Parity Archive - A way to restore missing files in a set.
Copyright (C) 2001 Willem Monsuwe (firstname.lastname@example.org)
The source code can be downloaded from parchive.sourceforge.net
This version is released under the GNU Public License.
See the file COPYING (in the source code archive) for details.
File format by Stefan Wehlus -
initial idea by Tobias Rieper, further suggestions by Kilroy Balore
Beta release, version 0.9
This version uses Reed-Solomon coding to make multiple parity volumes from
the same set of files.
What this means is that you can recover as many files as you have recovery
volumes. Any recovery volumes for that set will do.
TYPICAL EXAMPLE OF USE:
You are uploading a rar-archive, Archive.rar to a newsgroup, split into 40
files. You decide to make a parity archive with five recovery volumes:
>par add -n5 Archive.PAR Archive.r??
You machine rattles for a minute or two, resulting in one (small)
Archive.PAR file, and five files Archive.P01 - P05. You upload these.
People download your files, and the Archive.PAR file to check if they
downloaded correctly. Someone runs par to check if he got all files:
>par check Archive.PAR
It reports that three files are missing, and he would need three parity
volumes to recover them. He tries to download these, and he gets
Archive.P02, .P04 and .P05. Then he runs par to recover those files:
>par recover Archive.PAR
His machine rattles for a minute or two, and all his files are restored.
HINT FOR WINDOWS USERS:
If you make a file 'par.bat' which contains the following line:
par.exe r -- %1
You can associate this with .par files, so it will automatically
recover files from the .par file you doubleclick on.
- This version of par never overwrites an existing file. It can, however,
move files out of the way (with the -m flag)
- Par will also search for files with different filenames (by the md5
checksum), and can give those files their correct name (with -f)
Searching for missing files could take some time, if there are lots of
files in the directory
- Par will only work with files in the current directory.
- Par can try to recover files using parity volumes from different sources:
This has a pretty decent chance of working, but it's not guaranteed to work.
It will try to locate every single parity volume in the current directory,
throwing them together to try to recover as many files from them as possible.
If you use this in a large dir, Par might try to open too many files and fail.
The file rs.doc contains sort of an explanation on how the encoding works.
Also, all Reed-Solomon related stuff is in one file, rs.c, with a single
interface function.

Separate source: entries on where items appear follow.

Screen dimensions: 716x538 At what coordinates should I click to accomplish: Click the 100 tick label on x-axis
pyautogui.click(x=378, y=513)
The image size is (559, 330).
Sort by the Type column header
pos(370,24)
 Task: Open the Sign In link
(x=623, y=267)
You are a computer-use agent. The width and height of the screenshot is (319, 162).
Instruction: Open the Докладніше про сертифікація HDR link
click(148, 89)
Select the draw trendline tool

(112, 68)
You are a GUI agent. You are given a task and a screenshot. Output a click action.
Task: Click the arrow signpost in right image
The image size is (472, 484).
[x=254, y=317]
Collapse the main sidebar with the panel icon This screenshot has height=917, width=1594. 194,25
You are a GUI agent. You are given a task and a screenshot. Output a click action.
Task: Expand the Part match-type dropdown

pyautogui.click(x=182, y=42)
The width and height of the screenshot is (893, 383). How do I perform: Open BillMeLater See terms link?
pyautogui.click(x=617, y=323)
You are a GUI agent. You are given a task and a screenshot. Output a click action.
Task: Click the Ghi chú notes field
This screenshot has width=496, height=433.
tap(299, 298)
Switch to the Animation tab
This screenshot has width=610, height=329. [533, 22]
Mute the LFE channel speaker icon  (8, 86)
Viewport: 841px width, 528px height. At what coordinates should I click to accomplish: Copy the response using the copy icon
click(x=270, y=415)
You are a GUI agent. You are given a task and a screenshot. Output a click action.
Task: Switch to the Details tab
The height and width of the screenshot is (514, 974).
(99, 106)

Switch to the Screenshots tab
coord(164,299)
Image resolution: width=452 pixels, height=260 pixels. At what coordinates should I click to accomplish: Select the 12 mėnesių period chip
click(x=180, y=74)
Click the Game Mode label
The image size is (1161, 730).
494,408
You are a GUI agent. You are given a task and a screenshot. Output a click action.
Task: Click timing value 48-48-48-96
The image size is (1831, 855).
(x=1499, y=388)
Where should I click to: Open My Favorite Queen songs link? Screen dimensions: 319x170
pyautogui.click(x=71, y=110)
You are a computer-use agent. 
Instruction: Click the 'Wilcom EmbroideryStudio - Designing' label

This should make it easy to write different RS-based
recovery archive programs.
You can look at the following link:
``A Tutorial on Reed-Solomon Coding for Fault-Tolerance in RAID-like Systems''
- Write a better explanation of how Reed-Solomon coding works (see rs.doc)
- Check if it compiles on something like a PPC (non-aligned access issues)
You're pretty much on your own here.
There's a small Makefile, and the code uses as few special things as possible.
GCC should be able to compile it on most Unices.
It also compiles for MS-DOS, using DJGPP (http://www.delorie.com/djgpp/) and
it's been tested on a Win98SE box.
As this is a testing version, and the spec is going to change soon, not
much effort has been made for portability.